[[ EXCERPTED RECORDS, beginning ]]

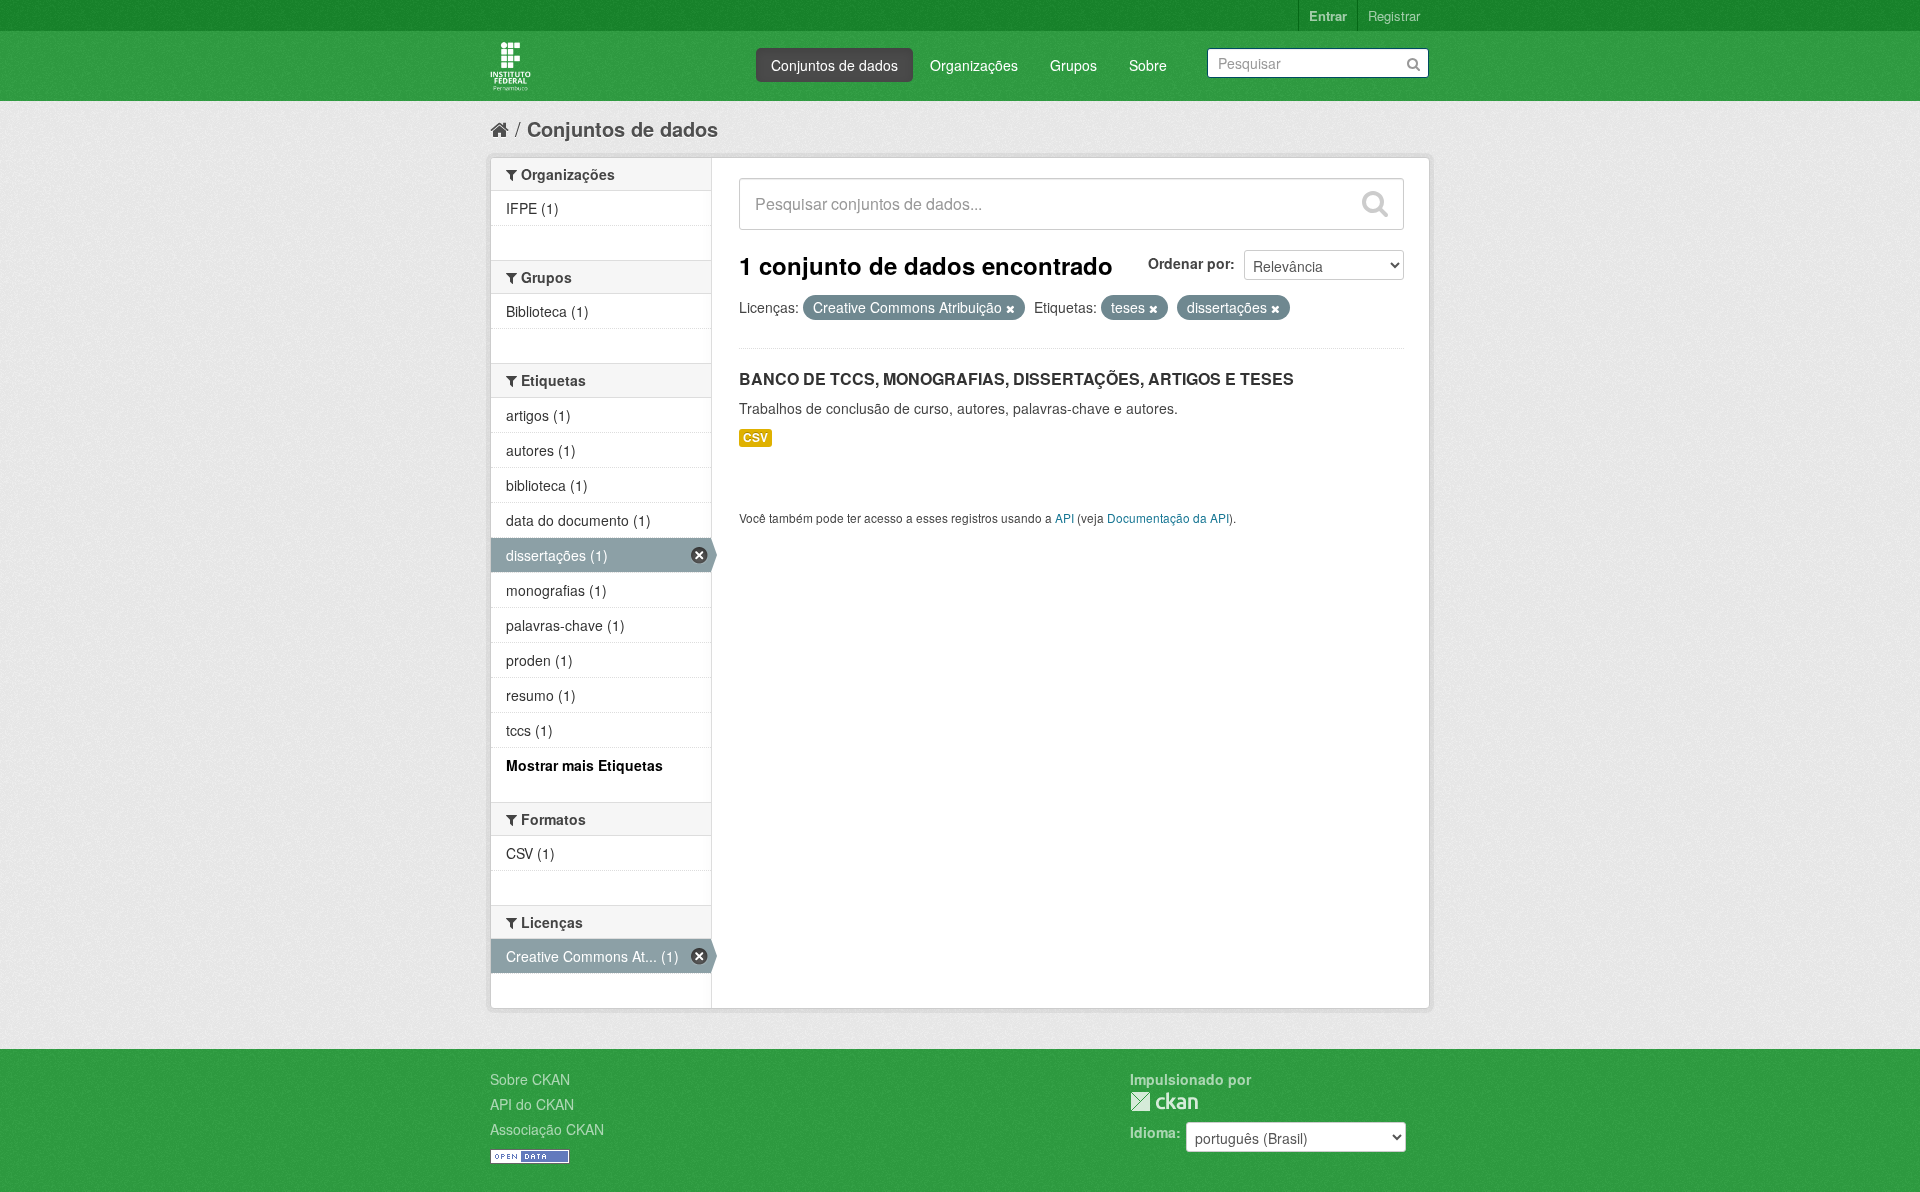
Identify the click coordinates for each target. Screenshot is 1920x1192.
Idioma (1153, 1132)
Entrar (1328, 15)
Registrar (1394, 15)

[[ EXCERPTED RECORDS, end ]]
[[ EXCERPTED RECORDS, beginning ]]

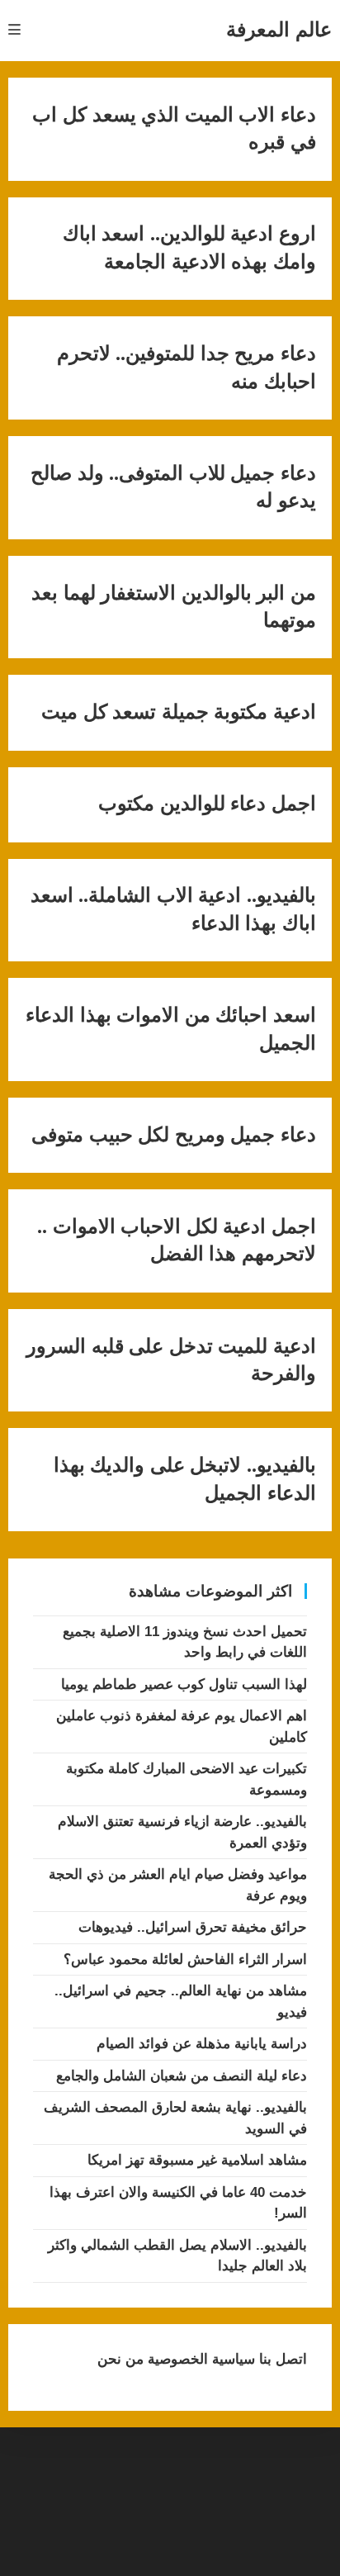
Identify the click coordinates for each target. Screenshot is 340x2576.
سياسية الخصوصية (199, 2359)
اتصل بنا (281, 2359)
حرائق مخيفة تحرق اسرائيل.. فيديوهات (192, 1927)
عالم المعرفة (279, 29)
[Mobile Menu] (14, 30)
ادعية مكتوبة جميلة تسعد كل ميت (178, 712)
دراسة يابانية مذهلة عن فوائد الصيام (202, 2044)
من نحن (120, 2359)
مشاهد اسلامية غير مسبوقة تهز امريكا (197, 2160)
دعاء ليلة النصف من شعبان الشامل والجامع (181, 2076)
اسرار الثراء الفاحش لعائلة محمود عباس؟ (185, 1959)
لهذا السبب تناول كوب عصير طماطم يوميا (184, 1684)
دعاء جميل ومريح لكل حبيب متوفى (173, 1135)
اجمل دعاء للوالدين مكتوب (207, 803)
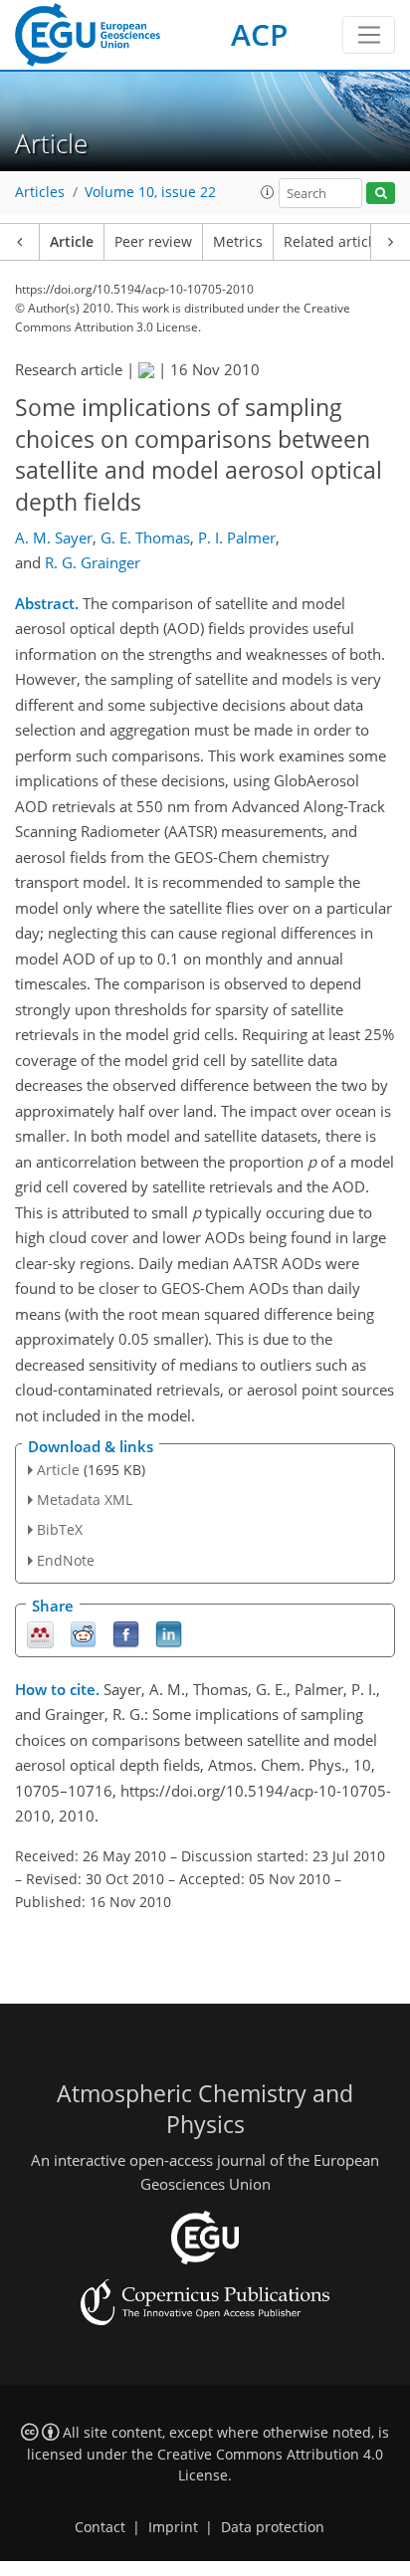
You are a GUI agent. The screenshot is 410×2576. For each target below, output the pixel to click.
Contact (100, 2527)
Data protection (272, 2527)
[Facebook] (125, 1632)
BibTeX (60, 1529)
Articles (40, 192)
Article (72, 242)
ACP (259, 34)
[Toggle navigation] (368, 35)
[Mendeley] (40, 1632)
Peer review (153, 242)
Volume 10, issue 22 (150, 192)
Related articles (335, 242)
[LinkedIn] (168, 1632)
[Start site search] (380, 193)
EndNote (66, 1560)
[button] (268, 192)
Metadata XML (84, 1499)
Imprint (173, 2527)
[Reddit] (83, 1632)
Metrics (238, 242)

[[ EXCERPTED RECORDS, end ]]
[[ EXCERPTED RECORDS, beginning ]]

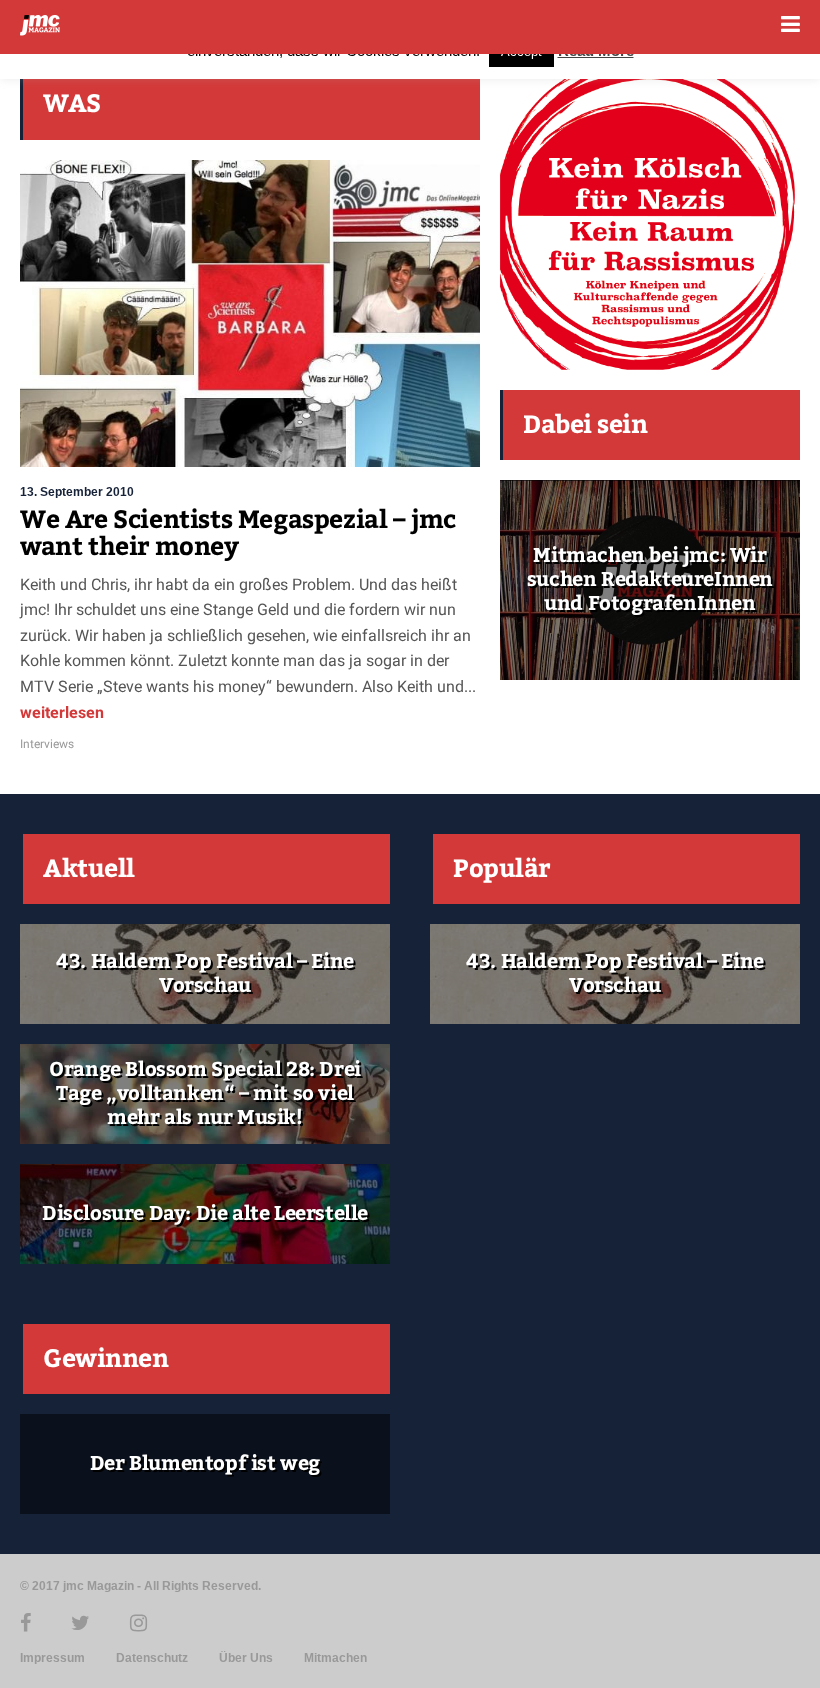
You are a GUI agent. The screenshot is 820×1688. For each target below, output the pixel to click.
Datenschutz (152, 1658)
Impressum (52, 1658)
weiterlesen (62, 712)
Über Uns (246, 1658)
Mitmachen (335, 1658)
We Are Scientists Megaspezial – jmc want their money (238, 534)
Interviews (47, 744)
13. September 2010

[[ EXCERPTED RECORDS, end ]]

## [ACTIVITY]
In the listing above, find the line with "اجمل دعاء للوالدين مكتوب (207, 803)" and the line with "Related articles (335, 242)". Copy exactly those two and every line between, without the pictures.

## [RESPONSE TO THE TASK]
اجمل دعاء للوالدين مكتوب (207, 803)
You are a GUI agent. The screenshot is 410×2576. For each target below, output the pixel to click.
Contact (100, 2527)
Data protection (272, 2527)
[Facebook] (125, 1632)
BibTeX (60, 1529)
Articles (40, 192)
Article (72, 242)
ACP (259, 34)
[Toggle navigation] (368, 35)
[Mendeley] (40, 1632)
Peer review (153, 242)
Volume 10, issue 22 (150, 192)
Related articles (335, 242)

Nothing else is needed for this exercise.